> Input material:

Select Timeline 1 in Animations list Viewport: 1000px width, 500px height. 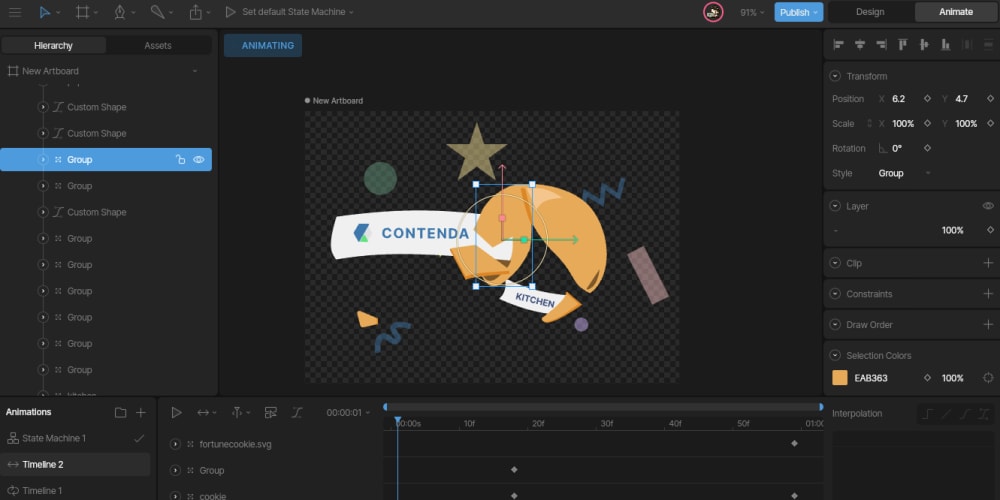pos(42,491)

* * *

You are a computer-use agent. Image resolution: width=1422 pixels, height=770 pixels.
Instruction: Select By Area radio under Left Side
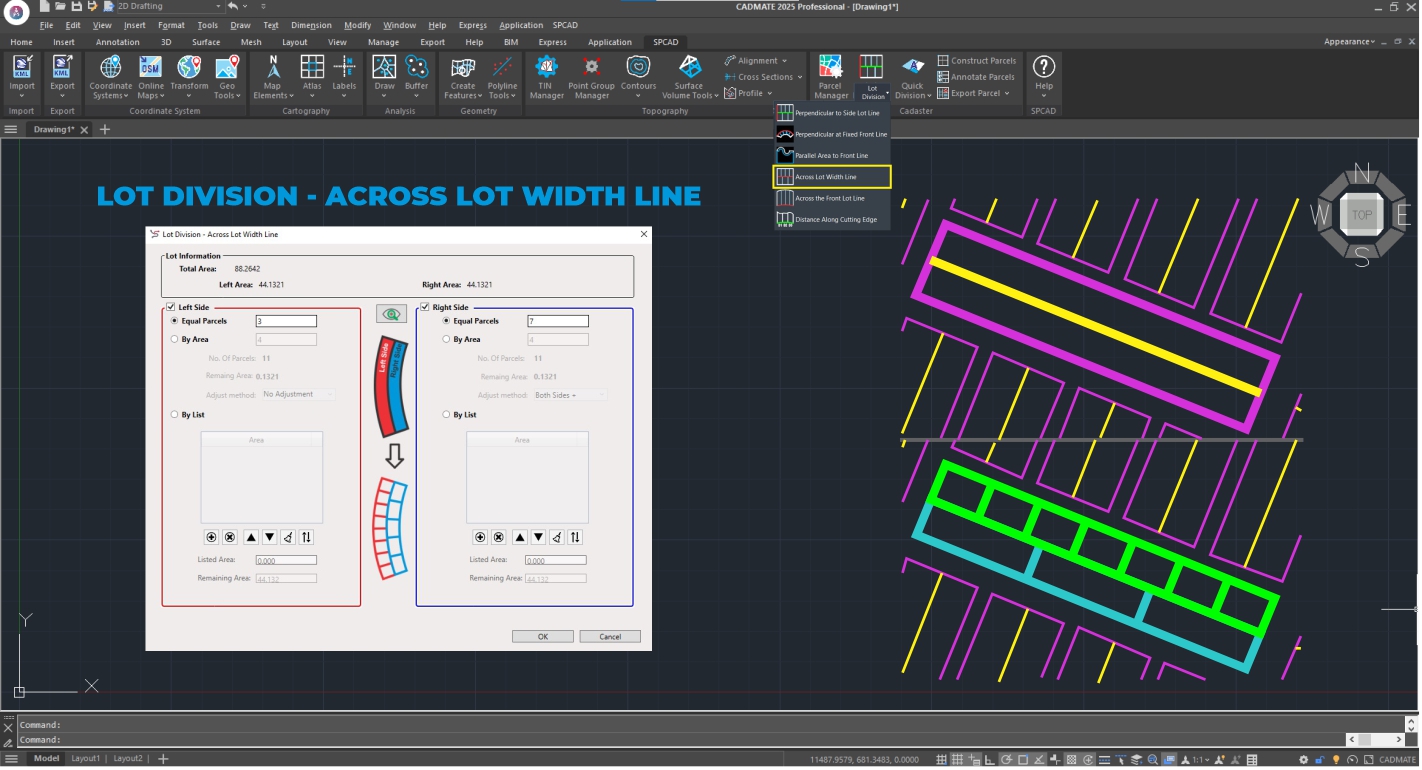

---

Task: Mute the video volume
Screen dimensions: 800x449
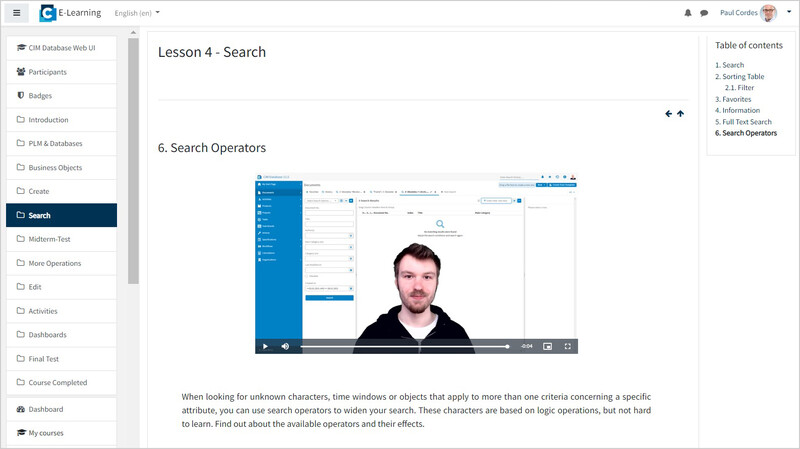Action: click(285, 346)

> Task item: Only one stretch of the data above is needed. Restate it word for word, from the line containing "You are a computer-use" through the line containing "Instruction: Select By", both ends included.

> Expected answer:
You are a computer-use agent. Image resolution: width=1422 pixels, height=770 pixels.
Instruction: Select By Area radio under Left Side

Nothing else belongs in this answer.